A operação também inclui medidas criminais, como sequestro de bens e valores. No âmbito cível, o CIRA/SP, por meio da Procuradoria-Geral do Estado, obteve bloqueio imediato de R$ 8,9 bilhões contra integrantes do grupo econômico. Em paralelo, a Procuradoria-Geral da Fazenda Nacional acionou a Justiça Federal para indisponibilizar outros R$ 1,2 bilhão do mesmo grupo empresarial.

A Operação Poço de Lobato faz referência ao primeiro poço de petróleo descoberto no Brasil, localizado no bairro de Lobato, em Salvador. Encontrado em 21 de janeiro de 1939, marcou o início da exploração de petróleo no país, embora não tenha alcançado viabilidade comercial.

O esquema

Segundo a Receita Federal, entre 2020 a 2025 o grupo investigado movimentou cerca de R$ 32 bilhões em combustíveis. As importadoras atuavam com aquisição de nafta, hidrocarbonetos e diesel com os recursos "proveniente de formuladoras e distribuidoras vinculadas ao grupo". 

Recentemente, a mesma empresa foi alvo de uma operação que apreendeu quatro navios com aproximadamente 180 milhões de litros de combustíveis.
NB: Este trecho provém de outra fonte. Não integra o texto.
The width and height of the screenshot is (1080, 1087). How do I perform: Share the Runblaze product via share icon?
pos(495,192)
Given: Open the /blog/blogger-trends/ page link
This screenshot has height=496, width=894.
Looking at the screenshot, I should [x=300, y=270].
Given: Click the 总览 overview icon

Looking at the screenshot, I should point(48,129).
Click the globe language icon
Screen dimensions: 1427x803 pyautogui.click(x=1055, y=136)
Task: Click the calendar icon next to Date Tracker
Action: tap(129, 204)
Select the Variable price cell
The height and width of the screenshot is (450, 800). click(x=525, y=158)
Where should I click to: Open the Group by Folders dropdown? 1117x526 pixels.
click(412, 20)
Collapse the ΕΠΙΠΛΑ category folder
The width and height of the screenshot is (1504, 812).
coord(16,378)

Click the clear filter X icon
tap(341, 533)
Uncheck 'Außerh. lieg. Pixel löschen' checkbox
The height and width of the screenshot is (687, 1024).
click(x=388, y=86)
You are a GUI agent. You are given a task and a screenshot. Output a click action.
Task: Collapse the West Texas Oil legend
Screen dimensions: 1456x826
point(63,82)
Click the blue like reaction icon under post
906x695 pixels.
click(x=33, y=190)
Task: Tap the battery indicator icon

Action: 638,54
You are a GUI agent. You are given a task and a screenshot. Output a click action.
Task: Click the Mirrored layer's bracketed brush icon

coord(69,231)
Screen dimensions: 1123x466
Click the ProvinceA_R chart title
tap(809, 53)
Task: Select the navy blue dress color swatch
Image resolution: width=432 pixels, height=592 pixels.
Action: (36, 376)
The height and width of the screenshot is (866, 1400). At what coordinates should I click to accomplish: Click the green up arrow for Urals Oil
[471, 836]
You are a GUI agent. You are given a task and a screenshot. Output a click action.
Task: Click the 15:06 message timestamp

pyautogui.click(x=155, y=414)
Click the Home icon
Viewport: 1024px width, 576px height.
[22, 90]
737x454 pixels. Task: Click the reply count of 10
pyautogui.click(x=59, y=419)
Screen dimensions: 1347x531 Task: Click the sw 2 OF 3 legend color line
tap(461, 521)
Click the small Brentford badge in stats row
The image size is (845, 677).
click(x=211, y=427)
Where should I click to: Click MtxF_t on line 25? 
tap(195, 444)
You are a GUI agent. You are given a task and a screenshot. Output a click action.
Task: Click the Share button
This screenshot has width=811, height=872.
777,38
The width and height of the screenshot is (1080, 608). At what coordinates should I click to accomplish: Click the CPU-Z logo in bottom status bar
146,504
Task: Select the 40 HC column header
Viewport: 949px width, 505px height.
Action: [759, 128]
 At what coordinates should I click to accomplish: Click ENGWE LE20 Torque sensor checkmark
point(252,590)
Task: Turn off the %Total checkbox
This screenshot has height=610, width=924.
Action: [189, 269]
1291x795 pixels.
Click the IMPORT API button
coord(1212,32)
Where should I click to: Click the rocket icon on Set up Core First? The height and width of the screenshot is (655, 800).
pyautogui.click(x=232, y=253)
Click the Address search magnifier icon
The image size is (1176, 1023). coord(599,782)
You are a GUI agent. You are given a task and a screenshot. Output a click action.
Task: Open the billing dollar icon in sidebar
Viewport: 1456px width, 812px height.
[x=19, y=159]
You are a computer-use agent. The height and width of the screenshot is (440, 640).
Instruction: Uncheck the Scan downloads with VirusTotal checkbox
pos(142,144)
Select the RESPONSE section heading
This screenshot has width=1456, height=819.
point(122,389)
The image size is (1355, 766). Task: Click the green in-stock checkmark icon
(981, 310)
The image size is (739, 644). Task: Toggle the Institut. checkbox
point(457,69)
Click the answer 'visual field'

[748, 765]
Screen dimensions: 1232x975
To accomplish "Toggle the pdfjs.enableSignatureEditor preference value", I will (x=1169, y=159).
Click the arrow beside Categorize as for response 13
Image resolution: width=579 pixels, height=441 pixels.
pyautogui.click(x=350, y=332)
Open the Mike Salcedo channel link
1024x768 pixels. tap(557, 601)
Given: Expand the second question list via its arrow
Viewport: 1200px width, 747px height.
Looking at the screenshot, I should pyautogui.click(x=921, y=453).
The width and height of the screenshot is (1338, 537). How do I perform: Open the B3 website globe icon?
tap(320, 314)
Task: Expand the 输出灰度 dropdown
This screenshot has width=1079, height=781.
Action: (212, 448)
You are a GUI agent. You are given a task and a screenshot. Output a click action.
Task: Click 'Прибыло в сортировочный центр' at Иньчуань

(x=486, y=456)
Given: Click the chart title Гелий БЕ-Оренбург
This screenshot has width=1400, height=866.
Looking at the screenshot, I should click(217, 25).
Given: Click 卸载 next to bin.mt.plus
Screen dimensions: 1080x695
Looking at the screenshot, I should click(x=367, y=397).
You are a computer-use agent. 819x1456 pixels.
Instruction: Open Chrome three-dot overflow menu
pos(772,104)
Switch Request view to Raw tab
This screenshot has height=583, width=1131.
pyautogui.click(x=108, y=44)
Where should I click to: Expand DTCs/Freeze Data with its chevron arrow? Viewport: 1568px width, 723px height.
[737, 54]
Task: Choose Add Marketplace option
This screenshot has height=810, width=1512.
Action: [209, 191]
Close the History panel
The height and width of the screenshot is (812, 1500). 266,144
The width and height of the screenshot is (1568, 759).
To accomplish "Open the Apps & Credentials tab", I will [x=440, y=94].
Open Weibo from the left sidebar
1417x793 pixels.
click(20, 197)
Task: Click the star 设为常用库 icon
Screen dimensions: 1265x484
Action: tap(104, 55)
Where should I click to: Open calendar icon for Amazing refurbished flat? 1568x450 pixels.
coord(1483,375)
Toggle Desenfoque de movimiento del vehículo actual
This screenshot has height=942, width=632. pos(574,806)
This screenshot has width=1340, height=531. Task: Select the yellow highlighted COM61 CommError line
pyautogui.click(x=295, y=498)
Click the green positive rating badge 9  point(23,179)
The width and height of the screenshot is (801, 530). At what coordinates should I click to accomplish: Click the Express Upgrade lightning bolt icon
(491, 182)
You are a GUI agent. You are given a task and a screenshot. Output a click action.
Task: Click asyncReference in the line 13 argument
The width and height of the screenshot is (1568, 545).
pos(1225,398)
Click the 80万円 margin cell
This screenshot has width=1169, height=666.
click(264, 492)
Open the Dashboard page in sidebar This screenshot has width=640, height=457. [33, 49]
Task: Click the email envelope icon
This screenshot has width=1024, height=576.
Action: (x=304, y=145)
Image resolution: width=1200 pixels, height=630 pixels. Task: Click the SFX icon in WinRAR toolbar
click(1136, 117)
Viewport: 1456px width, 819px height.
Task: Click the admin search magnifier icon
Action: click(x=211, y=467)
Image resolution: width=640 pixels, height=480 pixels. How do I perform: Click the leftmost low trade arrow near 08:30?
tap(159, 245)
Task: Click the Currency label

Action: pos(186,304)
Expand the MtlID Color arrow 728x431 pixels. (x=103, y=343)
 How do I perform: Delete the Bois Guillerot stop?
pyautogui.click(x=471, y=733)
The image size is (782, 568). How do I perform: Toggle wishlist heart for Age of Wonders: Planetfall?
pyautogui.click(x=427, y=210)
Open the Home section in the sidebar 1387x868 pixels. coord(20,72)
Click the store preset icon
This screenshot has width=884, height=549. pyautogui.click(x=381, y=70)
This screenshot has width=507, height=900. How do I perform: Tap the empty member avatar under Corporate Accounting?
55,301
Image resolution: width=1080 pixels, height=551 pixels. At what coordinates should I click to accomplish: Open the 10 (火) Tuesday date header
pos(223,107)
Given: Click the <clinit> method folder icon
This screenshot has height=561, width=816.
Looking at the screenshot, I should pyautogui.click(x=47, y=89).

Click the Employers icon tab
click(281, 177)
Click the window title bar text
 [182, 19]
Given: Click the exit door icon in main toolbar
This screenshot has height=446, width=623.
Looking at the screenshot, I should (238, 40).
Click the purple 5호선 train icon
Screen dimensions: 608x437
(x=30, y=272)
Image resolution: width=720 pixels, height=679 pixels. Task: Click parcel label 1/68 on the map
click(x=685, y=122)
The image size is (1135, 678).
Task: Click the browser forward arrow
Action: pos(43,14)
A Agência Nacional do Petróleo (ANP) determinou a interdição da refinaria após constatar diversas irregularidades. A agência constatou "ausência de evidências do processo de refino e indícios de uso de aditivos químicos não autorizados pela regulamentação, pois alteram as características do produto e podem indicar tentativa de adulteração do produto vendido ao consumidor", informou a Receita.

O órgão informou que a organização mantinha relações financeiras com empresas e pessoas ligadas à Operação Carbono Oculto, deflagrada em agosto.

Após a operação de agosto, o grupo alterou completamente a estrutura financeira que usava desde 2018. De acordo com a Receita, com os novos operadores, antes responsáveis por movimentações de cerca de R$ 500 milhões, passaram a movimentar mais de R$ 72 bilhões após 2024.